For this episode in the series I spoke to Btihaj Ajana who is a Senior Lecturer in Culture, Digital Humanities and Creative Industries at King’s College London and Associate Professor at Aarhus Institute of Advanced Studies.
We talk about her work on biometrics and self-tracking. She suggests that when our bodies are transformed into data they are able to be distributed over networks and our bodily boundaries become more open and fuzzy. She sees this as a shift from body as flesh to body as data and this new ontology requires a new engagement with ethics politics and regulation.
Our bodies become our password and this creates a strange paradoxical situation in which a distance is created through the datafication of our bodies but we are more strongly tied to them than before because of being so strongly identified by them.

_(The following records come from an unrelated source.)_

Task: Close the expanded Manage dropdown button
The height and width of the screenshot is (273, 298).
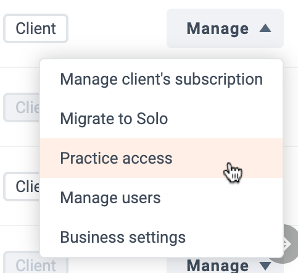Action: [225, 28]
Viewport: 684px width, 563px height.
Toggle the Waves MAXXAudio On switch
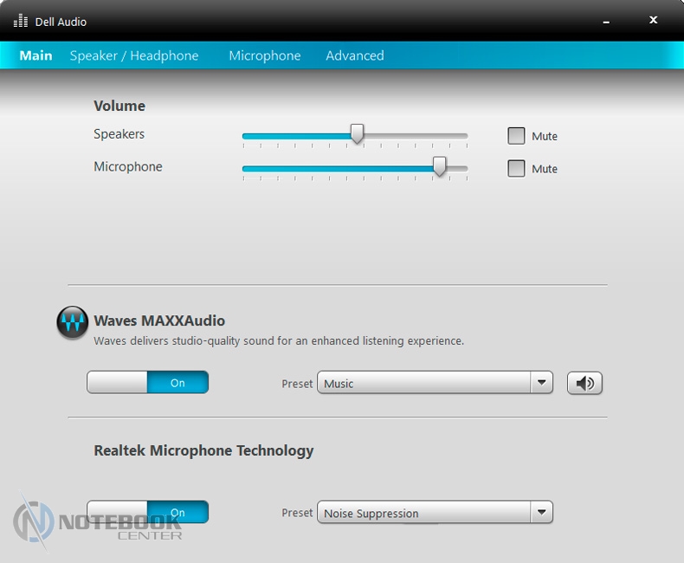(x=177, y=383)
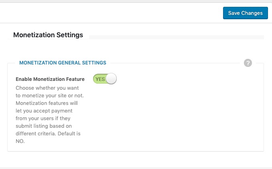This screenshot has width=272, height=169.
Task: Click the text 'to monetize your site or not.'
Action: (50, 96)
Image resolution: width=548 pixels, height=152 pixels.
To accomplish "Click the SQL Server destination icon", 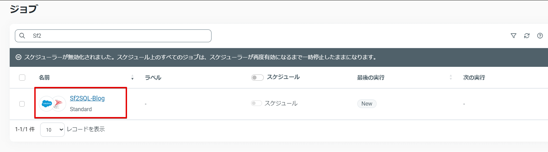I will [59, 104].
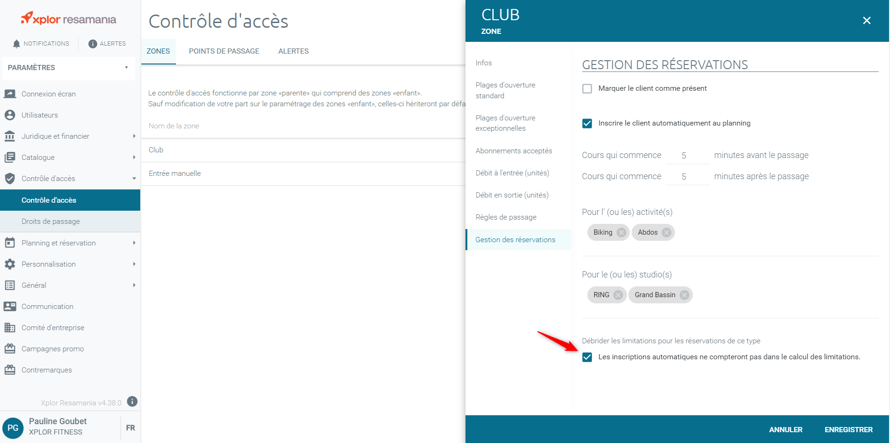890x443 pixels.
Task: Click the version info icon
Action: 132,402
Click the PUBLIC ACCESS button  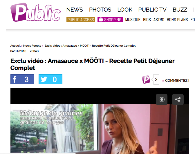[x=81, y=20]
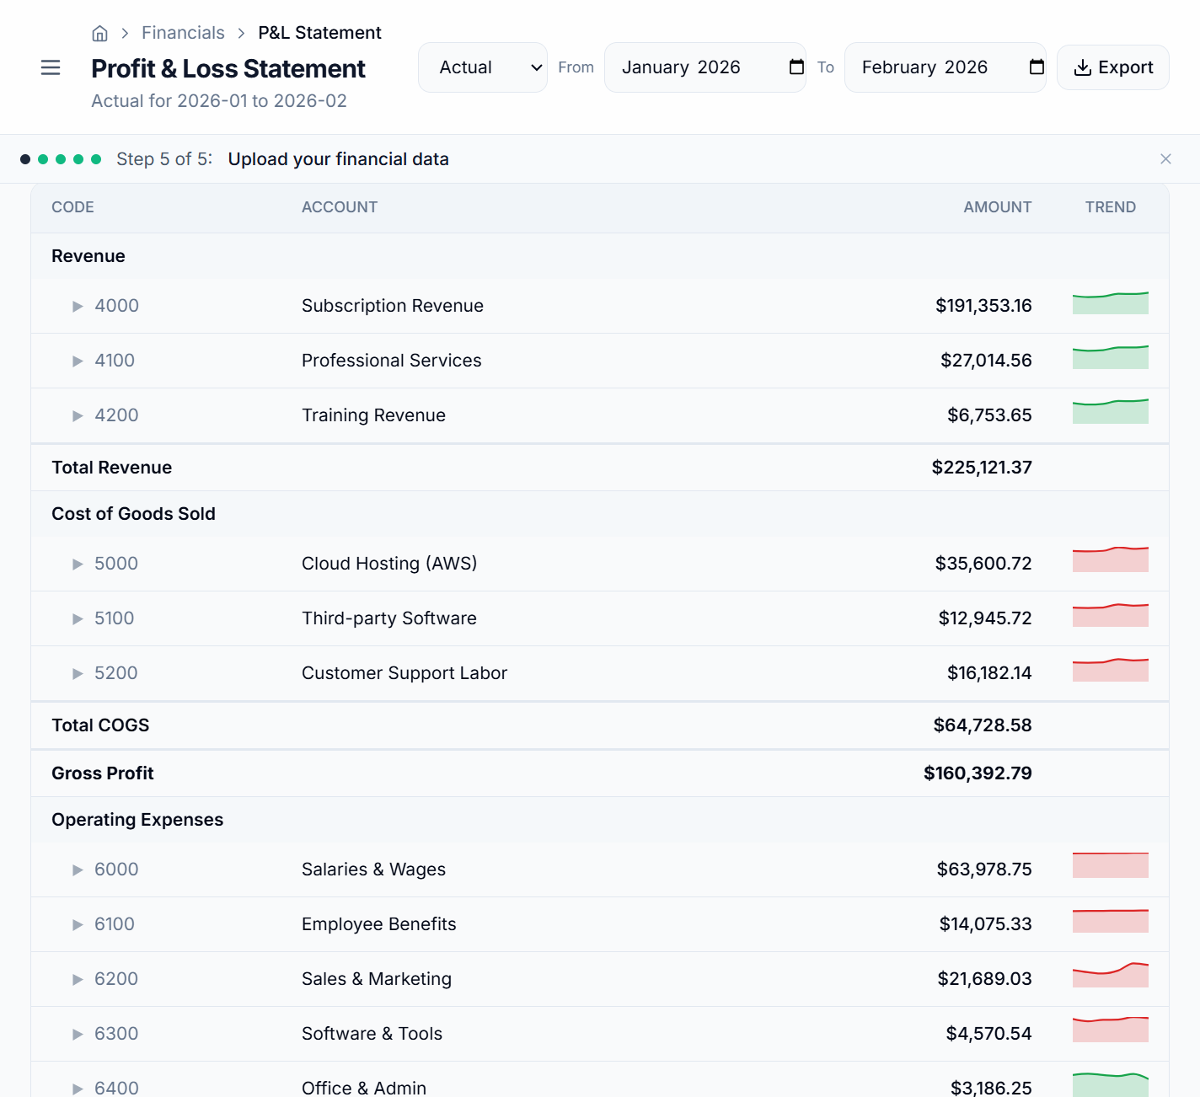
Task: Click the Salaries & Wages trend sparkline
Action: (1110, 865)
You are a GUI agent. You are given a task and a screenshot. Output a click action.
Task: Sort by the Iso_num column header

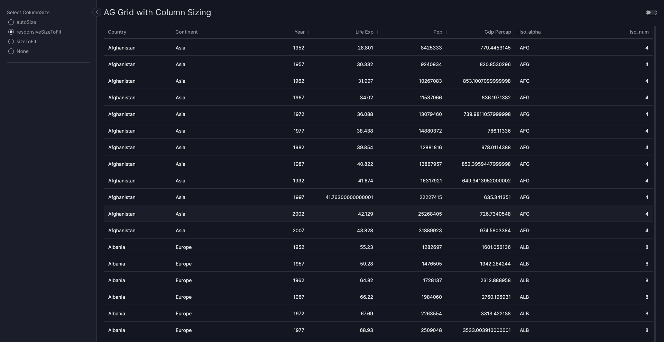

We discuss how things have changed in recent years with a re-emergence of race and nationalism in politics with a concurrent decline in neoliberalism. The language of race was (for a while) transposed into discussions around immigration and we experienced what Etienne Balibar named “racism without race”.
Btihaj discusses the pressures on us to submit to biometric scans and classification in order to access certain spaces or services, whether that is in order to get a visa to travel to the USA or using our fingerprints to access our phones. She suggests that “state of exception” and “states of emergency” are used in order to justify increasing surveillance of our bodies in the name of protecting us.